▶ **Given exercise**: Repeat the items from the start through the line containing "I will pos(703,440).", reproducing them character for character.

(A block of data)
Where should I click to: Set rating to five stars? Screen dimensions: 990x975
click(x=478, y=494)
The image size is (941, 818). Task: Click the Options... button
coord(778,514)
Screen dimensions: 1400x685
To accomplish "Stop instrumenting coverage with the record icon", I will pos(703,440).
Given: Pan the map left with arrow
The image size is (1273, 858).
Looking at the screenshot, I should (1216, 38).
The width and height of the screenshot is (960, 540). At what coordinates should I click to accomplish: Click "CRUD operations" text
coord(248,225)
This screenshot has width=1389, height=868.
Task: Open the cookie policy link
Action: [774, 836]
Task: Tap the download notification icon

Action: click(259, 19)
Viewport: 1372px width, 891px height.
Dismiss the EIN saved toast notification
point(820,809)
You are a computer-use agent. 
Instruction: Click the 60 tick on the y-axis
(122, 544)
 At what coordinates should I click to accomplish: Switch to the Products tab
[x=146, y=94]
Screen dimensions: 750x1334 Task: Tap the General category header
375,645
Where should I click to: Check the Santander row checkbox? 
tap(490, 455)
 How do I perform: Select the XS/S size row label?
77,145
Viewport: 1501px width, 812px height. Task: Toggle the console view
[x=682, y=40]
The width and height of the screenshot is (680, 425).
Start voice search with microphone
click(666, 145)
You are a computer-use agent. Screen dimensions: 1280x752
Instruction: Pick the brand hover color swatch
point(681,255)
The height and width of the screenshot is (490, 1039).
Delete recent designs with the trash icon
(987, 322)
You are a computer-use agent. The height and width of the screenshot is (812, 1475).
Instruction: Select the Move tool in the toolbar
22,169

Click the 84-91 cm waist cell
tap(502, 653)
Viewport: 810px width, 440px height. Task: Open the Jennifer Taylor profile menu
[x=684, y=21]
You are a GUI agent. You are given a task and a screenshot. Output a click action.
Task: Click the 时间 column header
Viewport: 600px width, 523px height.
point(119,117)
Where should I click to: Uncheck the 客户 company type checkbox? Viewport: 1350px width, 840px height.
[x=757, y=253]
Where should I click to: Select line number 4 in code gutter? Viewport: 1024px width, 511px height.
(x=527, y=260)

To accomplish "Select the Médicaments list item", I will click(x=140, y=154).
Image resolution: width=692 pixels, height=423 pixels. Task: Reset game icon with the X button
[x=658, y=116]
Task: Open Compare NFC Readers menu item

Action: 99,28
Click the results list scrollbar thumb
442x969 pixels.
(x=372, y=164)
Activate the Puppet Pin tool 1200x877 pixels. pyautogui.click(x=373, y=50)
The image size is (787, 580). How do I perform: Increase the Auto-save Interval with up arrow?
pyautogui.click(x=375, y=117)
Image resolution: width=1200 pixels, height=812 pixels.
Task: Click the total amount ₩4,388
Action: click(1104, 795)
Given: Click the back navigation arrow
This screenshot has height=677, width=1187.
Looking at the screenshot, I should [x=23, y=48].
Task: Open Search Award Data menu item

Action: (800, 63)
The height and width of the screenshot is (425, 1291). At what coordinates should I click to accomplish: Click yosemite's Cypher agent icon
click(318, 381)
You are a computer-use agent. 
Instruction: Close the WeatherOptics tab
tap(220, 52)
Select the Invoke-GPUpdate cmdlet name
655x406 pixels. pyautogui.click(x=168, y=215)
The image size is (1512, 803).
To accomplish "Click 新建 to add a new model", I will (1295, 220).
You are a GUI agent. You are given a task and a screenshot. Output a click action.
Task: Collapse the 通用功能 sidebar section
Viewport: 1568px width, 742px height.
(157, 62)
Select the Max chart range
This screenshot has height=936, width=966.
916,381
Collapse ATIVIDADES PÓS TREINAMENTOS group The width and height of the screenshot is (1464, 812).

▶ **Exercise solution**:
Where should I click to: Set rating to five stars? Screen dimensions: 990x975
click(x=478, y=494)
The image size is (941, 818). Task: Click the Options... button
coord(778,514)
Screen dimensions: 1400x685
To accomplish "Stop instrumenting coverage with the record icon", I will pos(703,440).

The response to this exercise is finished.